> TEXT UNDER STUDY
Posted by todsacerdoti 6/25/2025
Why is it archaic if it works? I get there might be other ways to do patch sharing and discussion but what exactly is your problem with email as a transport?
You might as well describe voice and ears as archaic!
Very old or old fashioned
This mechanistic effort at a definition is insufficient. How on earth can whatever this is manage less than a thumb through a dictionary?
Archaic has way more meanings than just "old".
Pull your pants up.
I'm not sure that's the dunk you think it is. Good for Netflix for making money, but we're drowning in their empty slop content now and worse off for it.
Choice is good. It means more slop, but also more gold. Figure out how to find the gold.
Universities have this issue too, despite many offering students and staff Grammarly (Gen AI) while also trying to ban Gen AI.
Use AI if you want to, but if the person on the other side can tell, and you can't defend the submission as your own, that's a problem.
The actual policy is "don't use AI code generators"; don't try to weasel that into "use it if you want to, but if the person on the other side can tell". That's effectively "it's only cheating if you get caught".
By way of analogy, Open Source projects also typically have policies (whether written or unwritten) that you only submit code you are legally allowed to submit. In theory, you could take a pile of proprietary reverse-engineered code that you have no license to, or a pile of code from another project that you aren't respecting the license of, and submit it anyway, and slap a `Signed-off-by` on it. Nothing will physically stop you, and people might not be able to tell. That doesn't make it OK.
Getting AI to remind you of the libraries API is a fair bit different to having it generate 1000 lines of code you have hardly read before submitting.
I'm sure that if a contributor working on a feature used cursor to initially generate the code but then goes over it to ensure it's working as expected that would be allowed, this is more for those folks that just want to jam in a quick vibe-coded PR so they can add "contributed to the QEMU project" on their resumes.
The rules regarding the origin of code contributions are rather strict, that is, you can't contribute other people code unless you can make sure that the licence is appropriate. A LLM may output a copy of someone else code, sometimes verbatim, without giving you its origin, so you can't contribute code written by a LLM.
Seeing this new phenomenon must be difficult for those people who have spent a long time perfecting their craft. Essentially, they might feel that their skillsets are being undermined. It would be especially hard for people who associate a lot of their self-identity with their job.
Being a purist is noble, but I think that this stance is foolish. Essentially, people who chose not to use AI code tools will be overtaken by the people who do. That's the unfortunate reality.
Who is going to "overtake" QEMU, what exactly does that mean, and what will it matter if they are?
If we're talking about something that neither involving QEMU nor the people behind it, where is the relevance? It's just a rant on AI at that point.

> WORK INSTRUCTIONS
**A)** Answer these from the thread on QEMU and AI code:
(i) Who posted the thread, and on what date?
(ii) Which tool do many universities offer students and staff, according to one comment?
(iii) What does one commenter say the actual policy is?
**B)** Name every company, product, or software project mentioned by name in the thread on QEMU and AI code.
**C)** Please carry on the thread on QEMU and AI code with one or more further comments after its last comment.
The records can be set aside; nothing here depends on them.

> EXCERPTED DATA
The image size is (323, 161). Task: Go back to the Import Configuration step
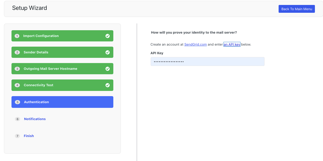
==
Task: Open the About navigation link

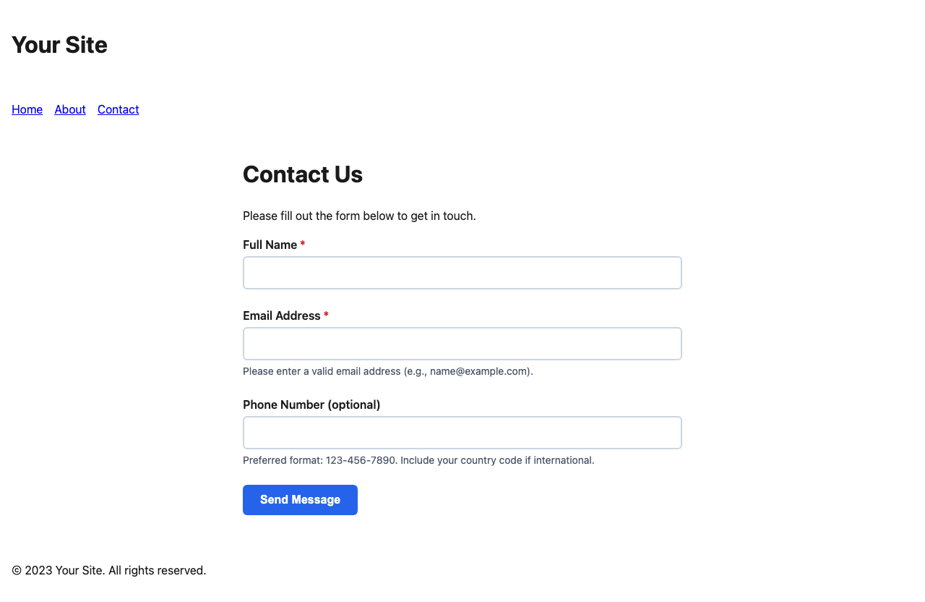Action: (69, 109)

> ANSWERS BY ITEM
**A)**
(i) todsacerdoti, on 6/25/2025
(ii) Grammarly (Gen AI)
(iii) "don't use AI code generators"

**B)** QEMU, Netflix, Grammarly, cursor

**C)**
Because for projects like QEMU, current AI models can actually do mind-boggling stuff. You can give it a PDF describing an instruction set, and it will generate you wrapper classes for emulating particular instructions. Then you can give it one class like this and a few paragraphs from the datasheet, and it will spit out unit tests checking that your class works as the CPU vendor describes.
Like, you can get from 0% to 100% test coverage several orders of magnitude faster than doing it by hand. Or refactoring, where you want to add support for a particular memory virtualization trick, and you need to update 100 instruction classes based on straight-forward, but not 100% formal rule. A human developer would be pulling their hairs out, while an LLM will do it faster than you can get a coffee.
There are simple algorithms that everyone will implement the same way down to the variable names, but aside from those fairly rare exceptions, there's no "maximum number of lines" metric to describe how much code is "fair use" regardless of the licence of the code "fair use"d in your scenario.
Depending on the context, even in the US that 5-second clip would not pass fair use doctrine muster. If I made a new film cut entirely from five second clips of different movies and tried a fair use doctrine defence, I would likely never see the outside of a courtroom for the rest of my life. If I tried to do so with licensing, I would probably pay more than it cost to make all those movies.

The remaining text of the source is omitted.